When Cindy was feeling well, they brought the new baby to see her and showered her with lots of good loving care. But when things were going badly—she was fatigued, weak, suffering nausea—they never were forlorn or despairing. The jokes, as they say, kept on coming. Her husband, parents, siblings, and various aunts and uncles were always positive and hopeful, always reminding her of past good times and the better days ahead. I could see it all begin to help Cindy move forward with her recovery.
Eventually, she got through the complications of the transplant and did well. On restaging—a series of PET scans, bone marrow biopsies, and other diagnostic procedures to reevaluate the lymphoma 100 days after her transplant—all looked good. She was clean.
Time passed. There were no long-term complications of the transplant, no graft-vs-host disease. And then, of course, there were years and years of follow-up. Fifteen years later, she’s still disease-free. It turns out she’s a joker, too. Let me also say that Cindy is one of the lucky ones. Not every patient has such a good post-transplant outcome.
The story doesn’t end here. It’s my story as well. I had lessons to learn. After a while, I began to understand that laughter and joking were one family’s way of coping with a very stressful situation. Of course, they’d always understood the seriousness of the situation.

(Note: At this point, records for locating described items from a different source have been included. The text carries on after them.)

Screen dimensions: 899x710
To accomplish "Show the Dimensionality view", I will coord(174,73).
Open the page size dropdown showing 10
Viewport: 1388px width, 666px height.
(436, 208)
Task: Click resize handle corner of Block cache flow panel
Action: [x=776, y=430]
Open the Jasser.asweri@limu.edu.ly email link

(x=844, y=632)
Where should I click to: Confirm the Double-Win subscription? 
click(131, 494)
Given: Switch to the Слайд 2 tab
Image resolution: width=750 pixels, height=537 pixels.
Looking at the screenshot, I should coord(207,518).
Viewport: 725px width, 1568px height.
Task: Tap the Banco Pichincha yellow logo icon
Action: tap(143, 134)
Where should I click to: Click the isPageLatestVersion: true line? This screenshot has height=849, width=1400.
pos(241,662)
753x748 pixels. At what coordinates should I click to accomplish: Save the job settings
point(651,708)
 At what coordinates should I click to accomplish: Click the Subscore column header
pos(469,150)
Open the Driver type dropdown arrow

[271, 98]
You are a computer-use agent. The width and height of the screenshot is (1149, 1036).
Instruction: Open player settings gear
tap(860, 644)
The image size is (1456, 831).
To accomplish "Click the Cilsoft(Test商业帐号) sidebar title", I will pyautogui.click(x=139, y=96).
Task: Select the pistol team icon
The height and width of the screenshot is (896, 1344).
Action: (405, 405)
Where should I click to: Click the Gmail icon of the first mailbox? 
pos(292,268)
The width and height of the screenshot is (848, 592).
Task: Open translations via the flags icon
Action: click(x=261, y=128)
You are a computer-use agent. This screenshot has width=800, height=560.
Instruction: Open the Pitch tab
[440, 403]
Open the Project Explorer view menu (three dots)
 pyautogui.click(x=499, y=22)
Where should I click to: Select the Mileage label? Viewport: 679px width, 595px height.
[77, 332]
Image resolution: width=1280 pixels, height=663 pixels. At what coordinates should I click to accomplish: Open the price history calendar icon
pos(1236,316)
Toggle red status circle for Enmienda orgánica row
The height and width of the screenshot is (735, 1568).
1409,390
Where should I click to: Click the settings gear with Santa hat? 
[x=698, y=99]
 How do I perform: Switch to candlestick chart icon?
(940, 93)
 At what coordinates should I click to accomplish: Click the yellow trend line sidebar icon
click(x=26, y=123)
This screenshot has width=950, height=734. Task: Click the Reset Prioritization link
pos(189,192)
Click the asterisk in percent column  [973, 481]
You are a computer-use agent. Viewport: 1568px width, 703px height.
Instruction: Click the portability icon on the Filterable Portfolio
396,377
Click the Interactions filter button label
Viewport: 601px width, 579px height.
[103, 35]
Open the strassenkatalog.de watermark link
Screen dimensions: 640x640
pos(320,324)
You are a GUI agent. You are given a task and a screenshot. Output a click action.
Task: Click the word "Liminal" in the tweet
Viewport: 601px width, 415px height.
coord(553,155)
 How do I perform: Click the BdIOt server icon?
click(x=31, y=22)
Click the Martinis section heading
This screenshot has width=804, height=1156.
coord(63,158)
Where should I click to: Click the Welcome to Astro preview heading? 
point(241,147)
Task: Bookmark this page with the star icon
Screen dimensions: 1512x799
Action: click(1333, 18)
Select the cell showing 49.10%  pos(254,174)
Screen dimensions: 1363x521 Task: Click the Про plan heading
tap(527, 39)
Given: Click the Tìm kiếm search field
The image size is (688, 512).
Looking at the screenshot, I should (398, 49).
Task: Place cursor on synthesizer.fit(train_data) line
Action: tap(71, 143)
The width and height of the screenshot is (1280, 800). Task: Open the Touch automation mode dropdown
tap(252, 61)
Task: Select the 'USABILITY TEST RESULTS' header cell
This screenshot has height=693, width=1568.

That realization helped me understand that every patient, every person, every family has a different way of coping. In Cindy’s case, it was: Make sure you bring up the good things in life. Remember the fun times. Bring out the laughter. It can be a powerful tool.
Know Your Patient as a Person
I try to get to know each patient, the patient’s family, and their modus operandi so I can understand what works best in dealing with each unique situation. In short: Know your patient as a person.
A second lesson is that not every patient follows the textbooks. We know what we have seen and what’s in the textbooks, but as we go further along and take care of more and more patients, we observe things happening outside the textbooks. We don’t understand why, but there are exceptions to the rules. We have to be ready for these exceptions and ready to think outside the box for each patient.
Fifteen years have gone by since I first met Cindy. I’ve shared these lessons with new generations of medical students. Ultimately, I had nothing to teach her family that they didn’t already know. To their credit, I learned a lot from them. ■
Dr. Vose is Chief of Hematology-Oncology at the University of Nebraska Medical Center in Omaha, Nebraska, and President-Elect of ASCO. Dr. Vose’s Presidential term begins in June 2015.